TO THE EDITOR
We were pleased to read the research article by Liu et al. They conducted a study of the effects of Fuzhuan brick tea (FBT) on metabolism in a mouse model of obesity induced with a high-fat diet. They found that FBT had an impact on intestinal microbes. Most importantly, they pointed out that the beneficial effects of FBT on metabolism were strongly correlated with the intestinal flora of the mice. This article provides very detailed research and data analysis, study background, and very clear figures, and the results are reasonable. However, we believe that the study has issues worthy of further discussion.

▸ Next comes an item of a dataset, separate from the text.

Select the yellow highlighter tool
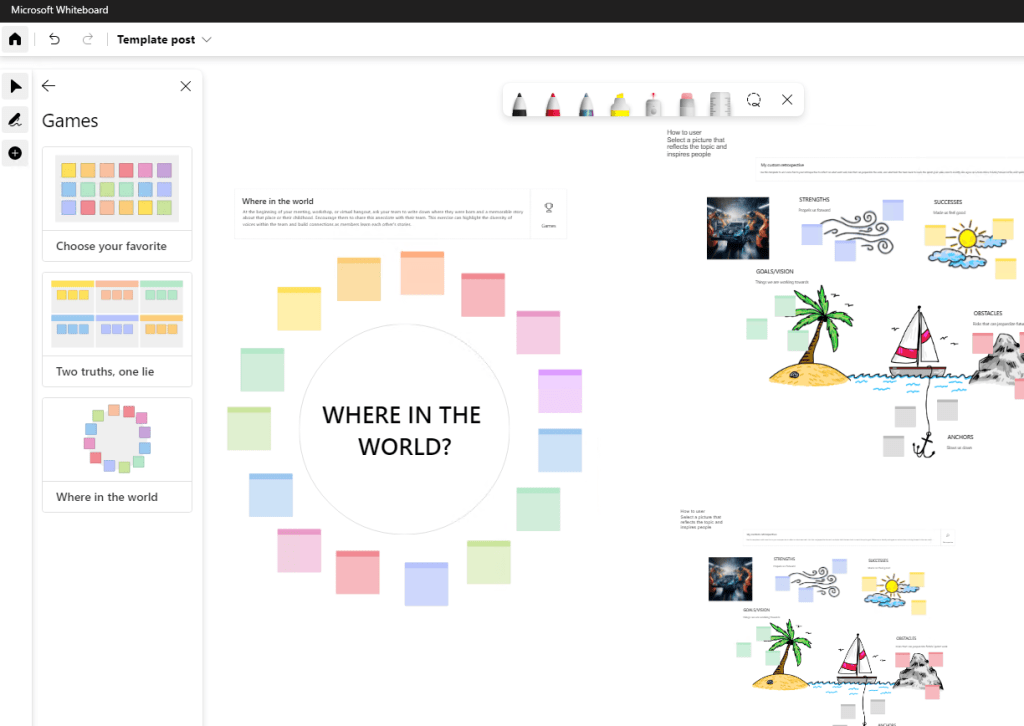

The authors mentioned that abnormal levels of serum phosphatidylcholines (PCs) and/or a decreased PC to phosphatidylethanolamine (PE) ratio (PC/PE) are risk factors for obesity. Phosphatidylethanolamine N-methyltransferase (PEMT) catalyzes poor synthesis of PC or restricted conversion of PE to PC, which may be one of the factors responsible for abnormal metabolism of PC and PE. Many transcription factors are known to regulate the expression of the PEMT gene. What was the basis for choosing only aryl hydrocarbon receptors? We recommend that the authors perform RNA sequencing to analyze the specific transcription factors regulated by PEMT. In addition, we also recommend that the authors provide the corresponding experimental steps so that subsequent works can replicate this experiment. Additionally, both Bernhard and Tseng and Wu reported that the effects of the human gut microbiome on host metabolism and inflammation greatly contribute to an increased risk of obesity. Therefore, high expression of inflammatory factors and abnormal metabolism constitute a high risk of obesity. We suggest that the authors explore the relationship between inflammatory factors and PEMT to strengthen their results and improve the study credibility.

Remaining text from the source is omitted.